The multi-phase detection framework proposed in this work is simple in design and different from approaches reported in literature^28,30 who also performed detection at two levels. The aforementioned approaches passed the segmented output to the classifier in the first phase to identify the hard negative examples. In the second step, easy-to-classify negatives examples are undersampled in the training data, while hard examples are augmented. Contrary to this, in our proposed “MP-MitDet” approach, we have performed cell-level classification for output of the detection phase without additionally mining the hard instances. The promising performance of the proposed “MP-MitDet” approach on the TUPAC16 dataset in terms of F-score, recall, and precision compared with the existing techniques (Table 8) and on various combinations of datasets (Table 9) suggests good generalization ability. The proposed approach has still a margin of improvement. In this study, a simple score fusion-based ensemble approach is targeted; however, the potential of advance ensemble learning techniques will be explored in the future.
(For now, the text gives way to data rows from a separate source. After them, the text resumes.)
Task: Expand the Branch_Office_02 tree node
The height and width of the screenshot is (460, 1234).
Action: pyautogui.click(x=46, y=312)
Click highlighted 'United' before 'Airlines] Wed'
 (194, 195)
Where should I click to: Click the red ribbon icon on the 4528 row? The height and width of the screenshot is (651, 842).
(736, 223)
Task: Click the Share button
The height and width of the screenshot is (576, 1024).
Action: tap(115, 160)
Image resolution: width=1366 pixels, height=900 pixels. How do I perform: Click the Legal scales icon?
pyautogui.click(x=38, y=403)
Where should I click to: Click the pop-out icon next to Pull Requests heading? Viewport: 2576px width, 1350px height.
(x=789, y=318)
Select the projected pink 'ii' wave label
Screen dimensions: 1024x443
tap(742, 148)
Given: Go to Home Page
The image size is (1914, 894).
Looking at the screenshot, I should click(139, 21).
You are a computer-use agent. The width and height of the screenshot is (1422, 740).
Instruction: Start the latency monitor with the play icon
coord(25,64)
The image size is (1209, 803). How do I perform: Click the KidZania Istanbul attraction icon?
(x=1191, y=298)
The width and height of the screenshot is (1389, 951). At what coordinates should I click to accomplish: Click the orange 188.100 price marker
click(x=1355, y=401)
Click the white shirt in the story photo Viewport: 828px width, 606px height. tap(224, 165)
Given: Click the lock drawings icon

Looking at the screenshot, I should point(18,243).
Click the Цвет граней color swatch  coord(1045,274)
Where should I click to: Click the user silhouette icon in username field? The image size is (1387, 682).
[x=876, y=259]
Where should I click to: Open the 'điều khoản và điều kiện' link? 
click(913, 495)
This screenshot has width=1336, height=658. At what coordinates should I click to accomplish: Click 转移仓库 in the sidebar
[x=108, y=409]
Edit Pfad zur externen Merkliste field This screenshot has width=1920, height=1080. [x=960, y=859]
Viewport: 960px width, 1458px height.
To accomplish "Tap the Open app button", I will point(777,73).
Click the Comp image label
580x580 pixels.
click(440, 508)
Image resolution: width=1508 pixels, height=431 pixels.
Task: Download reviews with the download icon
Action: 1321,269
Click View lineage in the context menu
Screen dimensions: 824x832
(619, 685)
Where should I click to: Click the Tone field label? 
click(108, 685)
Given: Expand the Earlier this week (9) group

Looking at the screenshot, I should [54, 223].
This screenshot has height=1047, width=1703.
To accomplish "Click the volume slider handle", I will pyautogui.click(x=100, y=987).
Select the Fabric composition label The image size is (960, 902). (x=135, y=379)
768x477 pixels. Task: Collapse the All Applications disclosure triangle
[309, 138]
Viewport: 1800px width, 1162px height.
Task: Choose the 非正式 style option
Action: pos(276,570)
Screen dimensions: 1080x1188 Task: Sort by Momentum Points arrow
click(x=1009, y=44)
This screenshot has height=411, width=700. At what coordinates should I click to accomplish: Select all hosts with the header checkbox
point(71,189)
Moreover, the learning capacity of different CNNs can be exploited by combining feature spaces of diverse CNN architectures and assigning their output to meta-classifier for final decision.

Conclusions

According to the Nottingham grading scheme, the mitosis count is the fundamental prerequisite of breast cancer tumour grading and proliferation rate. In this work, we proposed a deep multi-phase mitosis detection framework, “MP-MitDet,” for mitosis discrimination on H&E stained breast tissue histology images. The promising performance of “MP-MitDet” in terms of F-score of 0.73 and 0.75 for custom and ensemble-based CNNs, respectively suggests the effectiveness of solving complex problem at multiple levels. We have shown that the refinement of weakly annotated labels with semantic level labels and segregation of numerous non-mitotic nuclei at tissue level with Mask R-CNN helps in attaining high mitosis detection rate (0.98) with low density of false mitosis examples. The challenges of heterogeneous mitotic morphologies and inter-class resemblance are resolved by developing custom CNN “MitosRes-CNN” that enhance the results by significantly reducing mitosis-like-hard example with a significant precision (0.70 for custom, 0.73 for ensemble based CNN) on the test dataset. Promising performance of the proposed “MP-MitDet” on different variations of dataset and its comparison with existing techniques suggests its good generalization and potential to learn characteristic features of mitosis. In future, it can be adapted to reduce the decision space of the pathologist by suggesting the probable mitotic regions.